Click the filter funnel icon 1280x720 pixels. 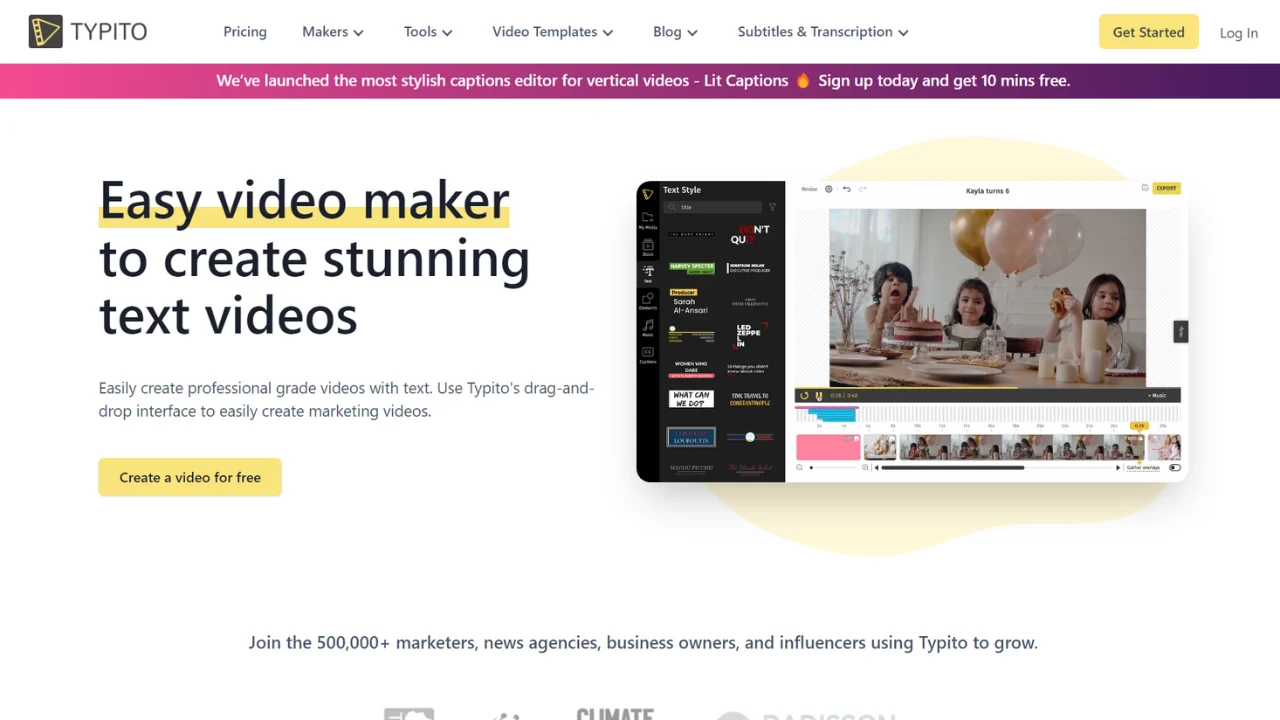pos(772,207)
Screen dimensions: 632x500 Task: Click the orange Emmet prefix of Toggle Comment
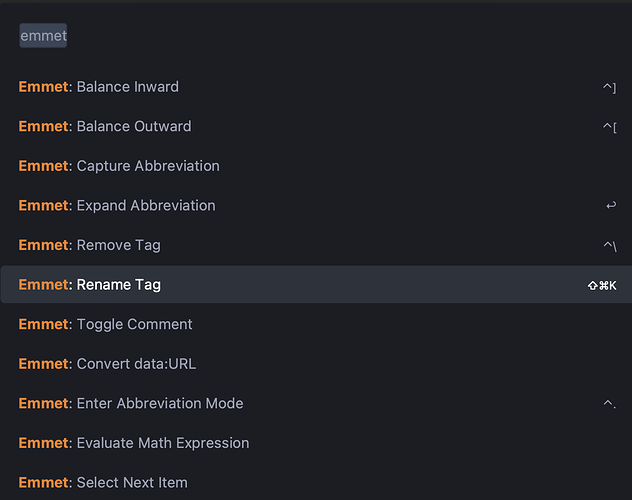[x=44, y=324]
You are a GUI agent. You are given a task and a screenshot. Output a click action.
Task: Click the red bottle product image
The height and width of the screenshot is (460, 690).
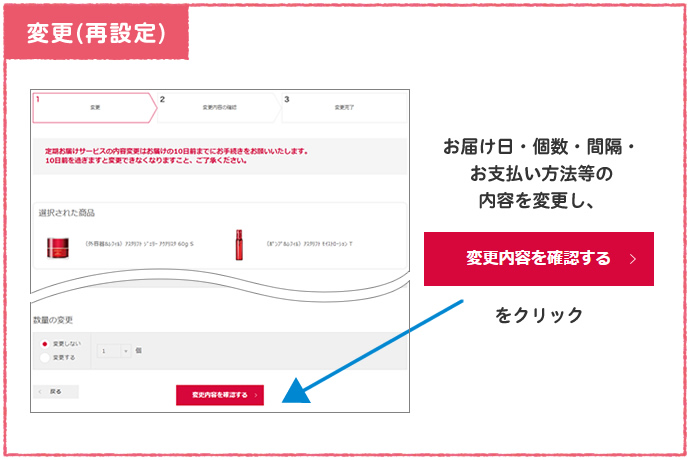pos(238,243)
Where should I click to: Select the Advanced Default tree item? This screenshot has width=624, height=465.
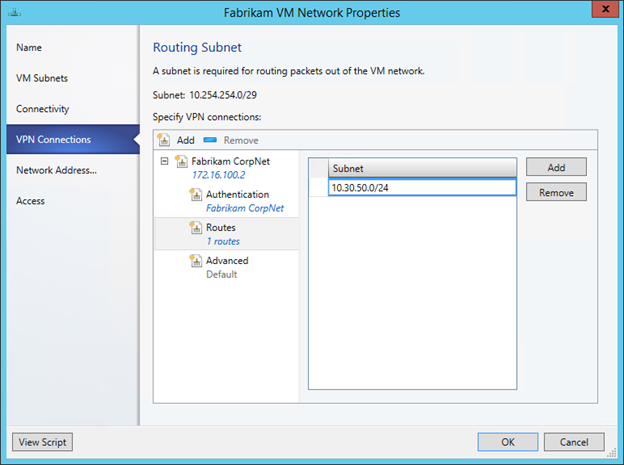coord(227,267)
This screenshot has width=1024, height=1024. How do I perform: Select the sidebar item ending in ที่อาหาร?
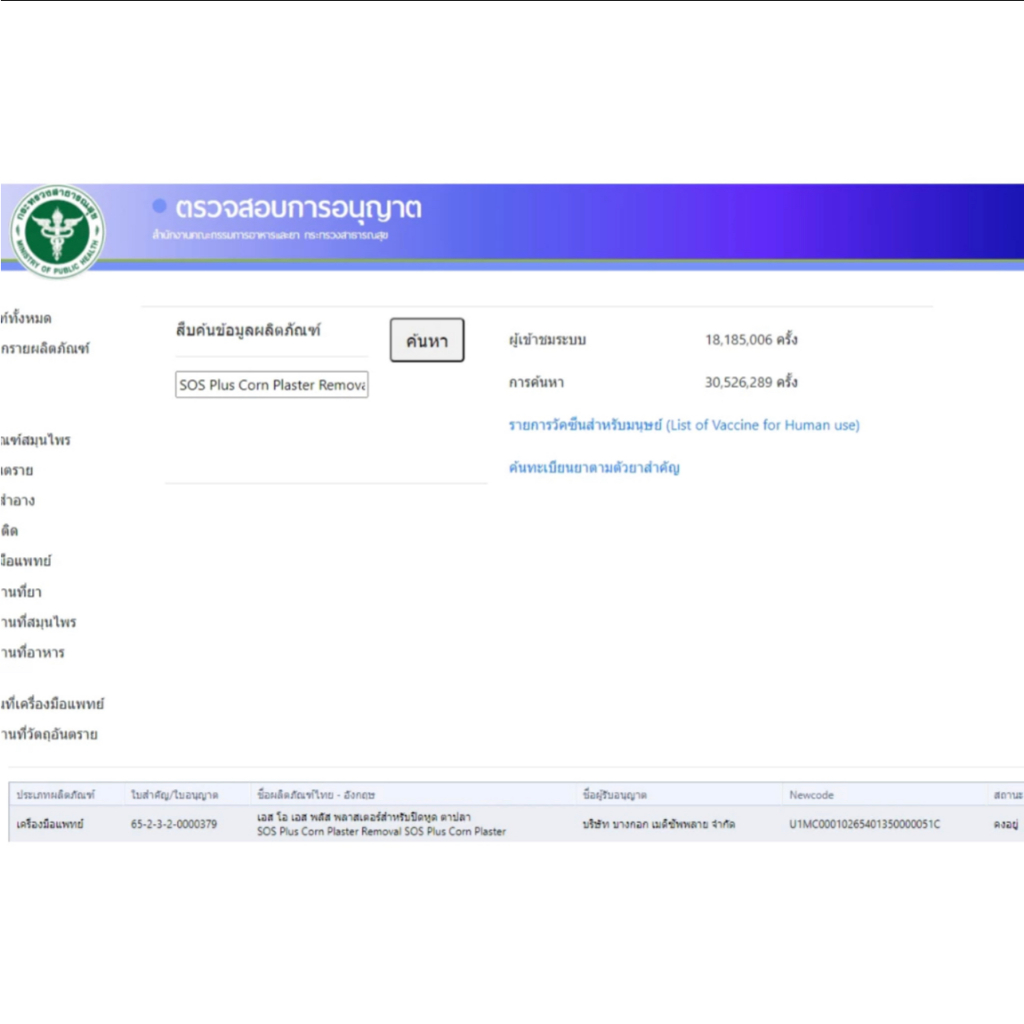point(33,653)
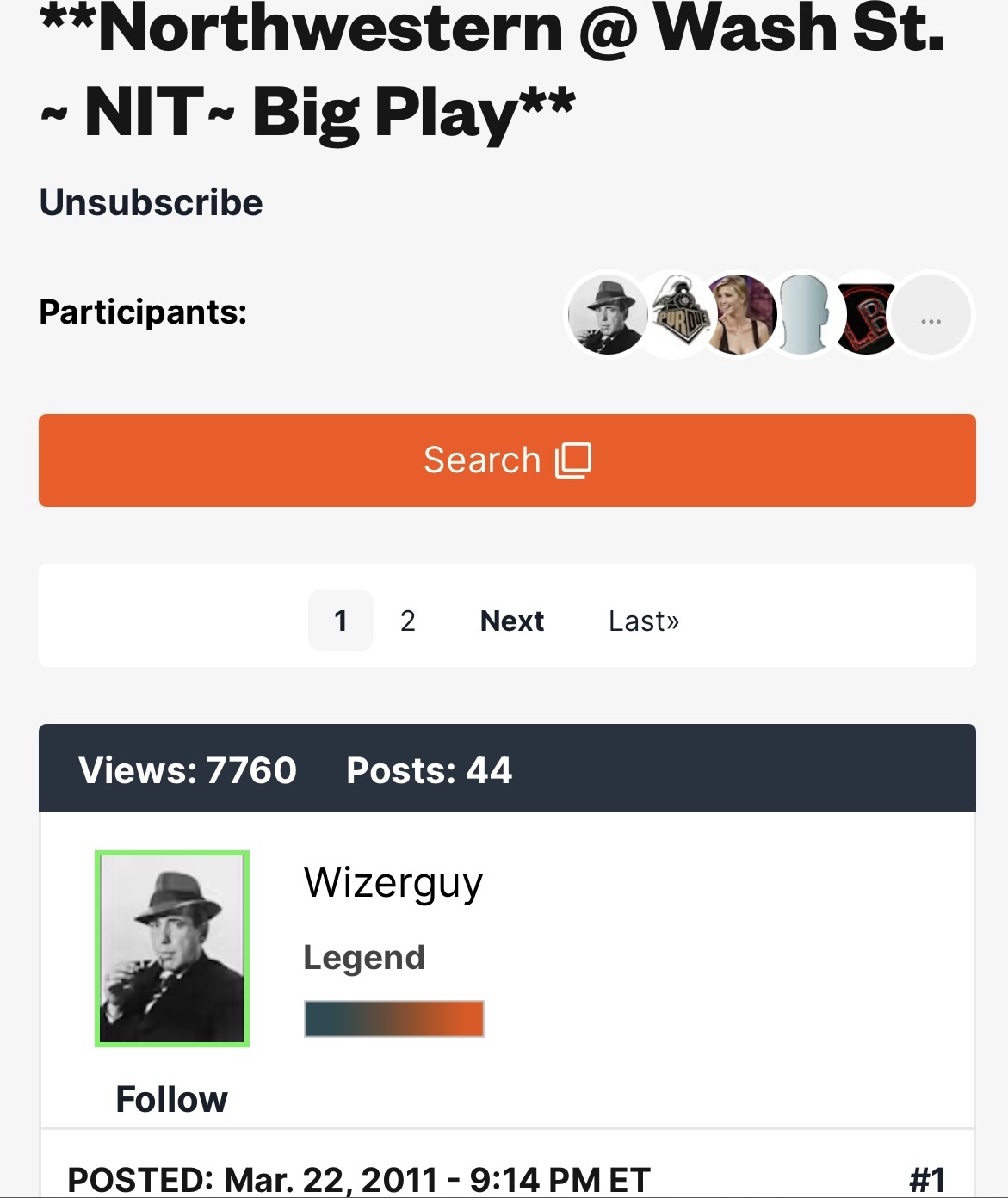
....................
> _WORK TO COMPLETE_:
Beginning with the line that contains "Where should I" and ending with the last line of the data above, output those lines exactly and nothing more, without any pictures.

> _EXERCISE SOLUTION_:
Where should I click to: Select the Advanced Default tree item? This screenshot has width=624, height=465.
coord(227,267)
This screenshot has width=1024, height=1024. How do I perform: Select the sidebar item ending in ที่อาหาร?
point(33,653)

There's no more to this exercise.